[Document excerpt]
** Begin **

How Kuaishou Guarantees Real‑Time Data Warehouse Reliability During Billion‑Scale Events
This article details Kuaishou’s real‑time data warehouse architecture and its comprehensive assurance framework—including forward lifecycle standards, reverse fault‑injection testing, and Spring Festival event practices—highlighting challenges of massive traffic, high timeliness, accuracy, and stability, and outlining future plans for automation, batch‑stream integration, and cost reduction.
Abstract: This article compiles the talk by Kuaishou real‑time computing data team expert Li Tianshuo at Flink Forward Asia 2021, covering business characteristics and real‑time warehouse challenges, Kuaishou’s assurance architecture, Spring Festival event practice, and future plans.
1. Business Characteristics and Real‑Time Warehouse Pain Points
Kuaishou’s biggest business characteristic is massive data volume . Daily inbound traffic reaches trillion‑level, requiring efficient model design and performance‑optimized data source reading and standardization.
Diverse demands . Scenarios include activity dashboards, B2B and B2C applications, internal core dashboards, and real‑time search support, each with different reliability requirements, necessitating link prioritization and unified dimensions/models.
Frequent activity scenarios with high requirements . Activities need to reflect company KPI impact, analyze real‑time participation, and adjust strategies (e.g., monitor red‑packet cost) within a few weeks, demanding high stability.
Core Kuaishou scenarios . Real‑time metrics for executives and C‑end applications (e.g., Kuaishou Shop, Creator Center) require extremely high data precision and immediate issue detection.
These factors form the necessity of Kuaishou’s real‑time warehouse construction and assurance.
In the initial assurance stage, Kuaishou borrowed offline assurance processes and divided the lifecycle into three phases: development, production, and service.
Development phase : Established model design standards, development standards, and a release checklist.
Production phase : Built low‑level monitoring for timeliness, stability, and accuracy, and optimized SLA based on monitoring.
Service phase : Defined upstream service standards, assurance levels, and value evaluation.

** End **

[Your instructions] The article above on Kuaishou's real-time data warehouse divides the lifecycle into phases during the initial assurance stage. List those phases.

[Information supplied]
** Begin **

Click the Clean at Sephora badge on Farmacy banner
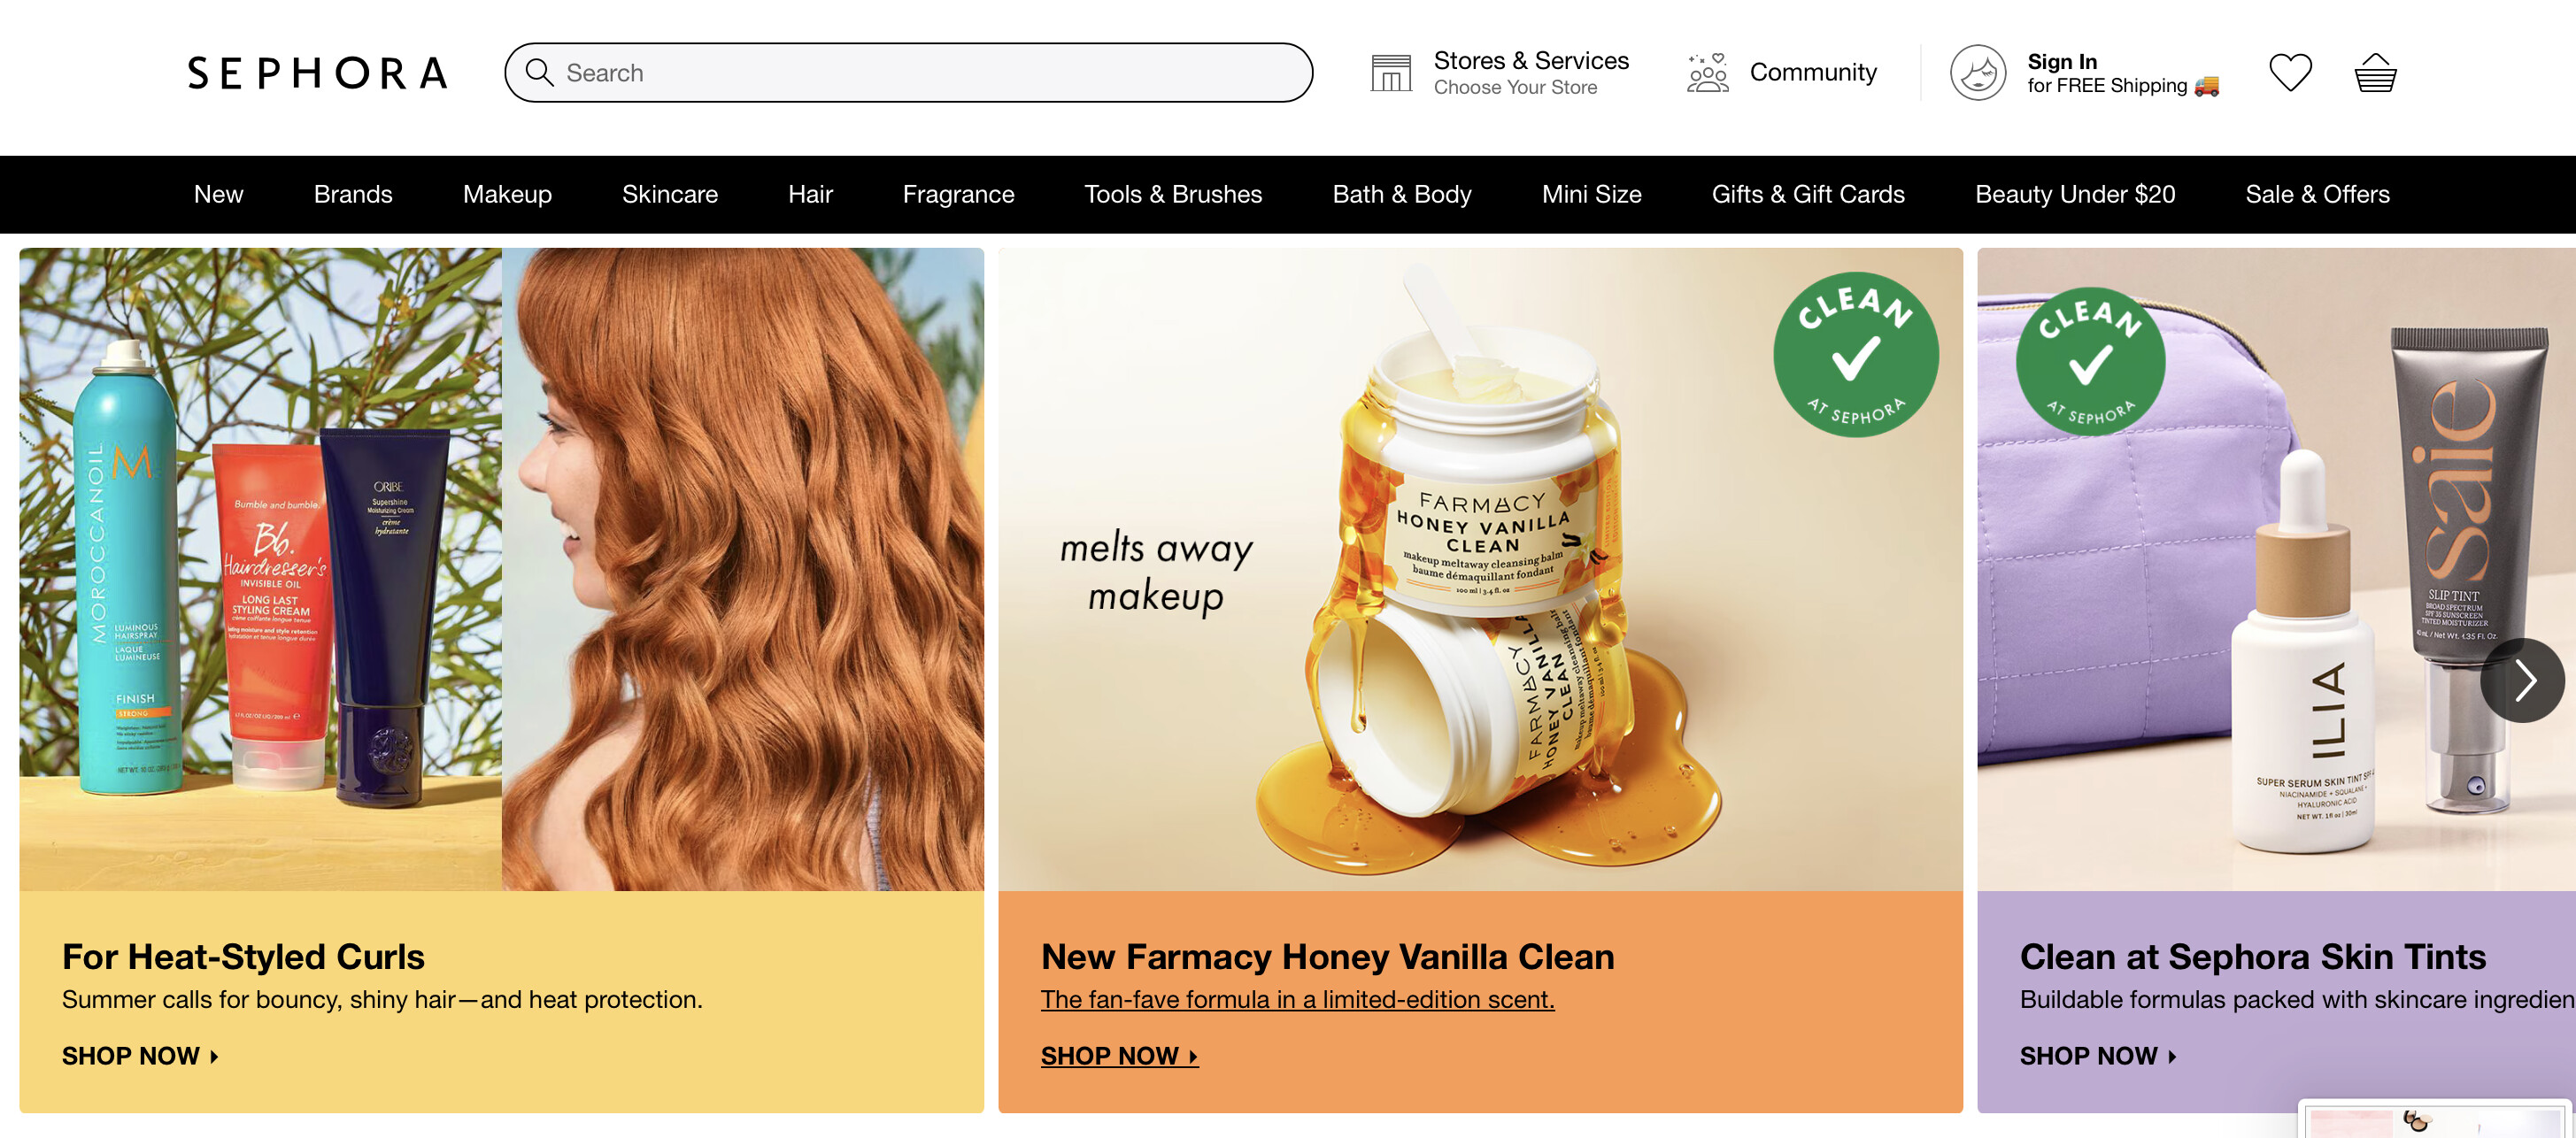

** End **

[Solution to the exercise] Development, production, and service.